A Bill With One Payer
On 17 June 2026, the Canadian Radio-television and Telecommunications Commission issued Order 2026-136, setting the Online News Act cost-recovery charge for fiscal year 2026-27 at a net $2.303 million — a 15.3% decrease from the $2.719 million billed for 2025-26. The charge recovers the Commission's own administrative and enforcement costs for running the Act, separate from any money that flows to news publishers. In principle, it applies to "operators of the largest online platforms that make news content available in Canada." In practice, it applies to exactly one company: Google.
That is not an accident of drafting. It is the direct, foreseeable result of how two platforms responded to the same law, and it is worth examining what that says about the Online News Act's design.
The Steelman
The Online News Act (Bill C-18), which received royal assent in June 2023, responds to a genuine problem: the bargaining relationship between news publishers and dominant platforms has long been opaque and lopsided. As Taylor Owen of McGill's Centre for Media, Technology and Democracy has argued in an analysis for Tech Policy Press, platforms had cut individual deals with some publishers — never all — with terms hidden behind non-disclosure agreements, leaving smaller outlets with no leverage at all. A collective bargaining framework, in theory, lets publishers negotiate as a bloc and directs support toward journalism employment (measured by full-time equivalent staff) rather than toward whichever outlet already commands the biggest audience. That is a defensible goal, and Canada's newsroom closures over the past decade are real.
Where the Design Breaks Down
The problem is what happened when the law actually took effect. Google negotiated an exemption: under CRTC Decision 2024-262, issued 28 October 2024, Google avoids mandatory bargaining in exchange for contributing $100 million annually, indexed to inflation, to the Canadian Journalism Collective for five years. Meta took the opposite path. Rather than negotiate or pay anything, it blocked news content entirely on Facebook and Instagram for Canadian users — a decision Meta's Nick Clegg framed as forfeiting roughly $230 million worth of free referral traffic it had been sending publishers, according to reporting from Search Engine Journal. Google, with roughly 92% of Canadian search traffic, initially threatened the same move before settling on the payment deal instead.

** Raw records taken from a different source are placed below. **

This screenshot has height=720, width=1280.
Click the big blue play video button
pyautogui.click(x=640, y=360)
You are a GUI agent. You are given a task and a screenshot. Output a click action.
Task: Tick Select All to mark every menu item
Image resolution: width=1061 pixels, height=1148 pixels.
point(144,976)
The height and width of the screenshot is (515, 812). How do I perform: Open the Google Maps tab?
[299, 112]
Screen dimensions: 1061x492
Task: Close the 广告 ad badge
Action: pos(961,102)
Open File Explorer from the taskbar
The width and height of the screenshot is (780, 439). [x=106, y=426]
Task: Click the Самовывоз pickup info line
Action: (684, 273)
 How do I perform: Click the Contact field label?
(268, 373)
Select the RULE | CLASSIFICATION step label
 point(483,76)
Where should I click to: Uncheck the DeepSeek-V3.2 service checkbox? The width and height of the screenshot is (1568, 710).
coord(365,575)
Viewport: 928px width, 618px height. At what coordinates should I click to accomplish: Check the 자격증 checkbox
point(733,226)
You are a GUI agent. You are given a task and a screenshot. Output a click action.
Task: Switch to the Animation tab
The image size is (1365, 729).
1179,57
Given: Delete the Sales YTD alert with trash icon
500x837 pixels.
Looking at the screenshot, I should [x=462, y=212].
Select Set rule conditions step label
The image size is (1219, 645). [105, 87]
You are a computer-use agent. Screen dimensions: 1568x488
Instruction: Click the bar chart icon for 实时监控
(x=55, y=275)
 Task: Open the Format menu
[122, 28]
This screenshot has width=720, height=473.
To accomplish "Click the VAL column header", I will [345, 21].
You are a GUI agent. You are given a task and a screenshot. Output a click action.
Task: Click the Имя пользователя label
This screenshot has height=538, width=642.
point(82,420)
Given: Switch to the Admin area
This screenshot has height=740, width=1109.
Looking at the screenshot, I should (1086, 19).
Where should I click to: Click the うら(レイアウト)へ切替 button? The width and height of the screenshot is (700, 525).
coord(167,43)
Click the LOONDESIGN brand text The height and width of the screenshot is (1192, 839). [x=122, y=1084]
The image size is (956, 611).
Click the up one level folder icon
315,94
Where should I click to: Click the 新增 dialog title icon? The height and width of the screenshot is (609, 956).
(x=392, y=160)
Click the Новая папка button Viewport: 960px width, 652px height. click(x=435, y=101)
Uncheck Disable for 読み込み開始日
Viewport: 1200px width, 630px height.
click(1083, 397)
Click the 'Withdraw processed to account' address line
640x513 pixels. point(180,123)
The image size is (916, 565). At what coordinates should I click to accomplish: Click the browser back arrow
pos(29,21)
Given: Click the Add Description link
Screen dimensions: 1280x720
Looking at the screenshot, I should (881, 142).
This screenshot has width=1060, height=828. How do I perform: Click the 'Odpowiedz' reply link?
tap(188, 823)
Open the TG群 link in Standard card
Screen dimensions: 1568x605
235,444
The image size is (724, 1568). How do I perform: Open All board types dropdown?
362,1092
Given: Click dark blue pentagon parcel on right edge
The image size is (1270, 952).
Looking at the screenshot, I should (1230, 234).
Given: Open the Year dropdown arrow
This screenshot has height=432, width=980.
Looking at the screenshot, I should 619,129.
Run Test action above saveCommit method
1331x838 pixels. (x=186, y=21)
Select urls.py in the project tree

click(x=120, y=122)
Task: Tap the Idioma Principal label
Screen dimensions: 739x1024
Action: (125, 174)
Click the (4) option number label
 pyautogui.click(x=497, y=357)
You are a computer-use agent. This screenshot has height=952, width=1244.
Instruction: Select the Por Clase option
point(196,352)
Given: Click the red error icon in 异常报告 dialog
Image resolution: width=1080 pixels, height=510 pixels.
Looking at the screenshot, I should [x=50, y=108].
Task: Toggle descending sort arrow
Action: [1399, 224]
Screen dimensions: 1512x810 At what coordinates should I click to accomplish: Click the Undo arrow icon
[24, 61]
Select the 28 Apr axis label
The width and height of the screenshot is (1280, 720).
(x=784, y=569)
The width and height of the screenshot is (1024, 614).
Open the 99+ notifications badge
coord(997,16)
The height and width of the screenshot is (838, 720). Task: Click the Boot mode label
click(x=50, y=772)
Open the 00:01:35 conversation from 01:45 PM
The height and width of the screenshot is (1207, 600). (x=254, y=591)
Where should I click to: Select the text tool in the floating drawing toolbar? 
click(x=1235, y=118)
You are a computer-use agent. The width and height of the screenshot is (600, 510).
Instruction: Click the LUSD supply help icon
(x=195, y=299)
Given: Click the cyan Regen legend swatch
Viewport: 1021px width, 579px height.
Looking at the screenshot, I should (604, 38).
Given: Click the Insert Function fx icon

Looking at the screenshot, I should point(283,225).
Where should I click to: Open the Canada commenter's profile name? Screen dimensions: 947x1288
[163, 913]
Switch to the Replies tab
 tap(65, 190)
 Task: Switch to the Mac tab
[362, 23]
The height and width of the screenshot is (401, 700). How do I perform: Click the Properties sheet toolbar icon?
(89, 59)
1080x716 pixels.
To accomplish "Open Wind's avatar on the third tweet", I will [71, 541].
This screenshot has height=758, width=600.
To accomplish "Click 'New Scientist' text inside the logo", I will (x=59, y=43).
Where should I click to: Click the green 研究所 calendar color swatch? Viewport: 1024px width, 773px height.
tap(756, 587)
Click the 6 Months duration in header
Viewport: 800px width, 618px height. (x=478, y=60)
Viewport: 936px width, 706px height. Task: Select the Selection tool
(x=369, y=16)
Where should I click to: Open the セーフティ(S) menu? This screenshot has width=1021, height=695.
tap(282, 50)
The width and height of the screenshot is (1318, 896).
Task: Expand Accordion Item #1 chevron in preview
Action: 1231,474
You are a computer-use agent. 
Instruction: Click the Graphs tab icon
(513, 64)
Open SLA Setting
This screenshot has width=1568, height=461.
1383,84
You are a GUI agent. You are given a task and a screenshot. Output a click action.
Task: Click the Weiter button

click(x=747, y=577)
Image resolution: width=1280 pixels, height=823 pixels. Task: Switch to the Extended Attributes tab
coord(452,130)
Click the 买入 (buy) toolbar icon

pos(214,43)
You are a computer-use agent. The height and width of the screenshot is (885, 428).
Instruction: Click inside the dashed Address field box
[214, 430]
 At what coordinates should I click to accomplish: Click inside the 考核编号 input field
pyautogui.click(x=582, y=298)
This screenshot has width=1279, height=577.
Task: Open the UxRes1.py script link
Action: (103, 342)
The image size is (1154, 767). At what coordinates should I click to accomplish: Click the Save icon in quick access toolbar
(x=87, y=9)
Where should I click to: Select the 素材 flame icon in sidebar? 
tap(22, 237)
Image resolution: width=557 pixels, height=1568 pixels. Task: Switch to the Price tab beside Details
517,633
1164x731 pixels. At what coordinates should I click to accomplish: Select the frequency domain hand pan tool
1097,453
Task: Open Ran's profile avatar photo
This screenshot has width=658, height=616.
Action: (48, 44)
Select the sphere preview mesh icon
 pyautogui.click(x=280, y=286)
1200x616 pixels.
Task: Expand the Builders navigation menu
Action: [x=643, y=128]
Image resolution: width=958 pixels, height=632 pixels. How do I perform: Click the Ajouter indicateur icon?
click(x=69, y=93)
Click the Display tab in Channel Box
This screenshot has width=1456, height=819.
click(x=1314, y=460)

The consequence is a regulatory structure that now taxes compliance and exempts exit. Google pays $100 million a year into the journalism fund and now also covers effectively the entire $2.3 million cost of the regulator that administers the Act — a bill that, structurally, existed only because Google agreed to participate. Meta, having simply removed the product feature the law targets, owes the CRTC nothing and funds no journalism at all. Canadians lost access to news links on two of the country's most-used platforms, and the law's only durable financial yield is a shrinking fee levied on the one company still in the room.
This is not a case for scrapping oversight of dominant platforms outright — cost-recovery regimes for regulators are ordinary practice, and a 15.3% year-over-year decline suggests the CRTC's Online News Act workload is not spiraling. But a compensation scheme whose entire tax base is a single voluntary participant is not a stable one. It also front-loads a strange incentive: any third platform Canada tries to bring into scope — even a much smaller one — will look at Meta's outcome and Google's, and there is only one obviously rational choice between them.
The Bigger Risk
Owen's own critique of the Act, made in the same analysis, is instructive here: the law's aggregate-only reporting to regulators means Canadians cannot see the actual terms Google negotiated, and there is a real risk that journalism funding becomes structurally dependent on a small number of tech companies and government appropriations rather than sustainable revenue models. A fee schedule that only Google pays, funding both journalism grants and the regulator that oversees them, is a narrower version of the same dependency — with the added irony that the platform being taxed is the one that chose not to walk away.
Canada does not need to abandon the goal of correcting bargaining imbalances in digital news markets. But a framework where the sole remaining obligor is also the one exercising restraint by staying in the system is worth revisiting before Ottawa expands its ambitions to streaming, AI, or other sectors using the same model.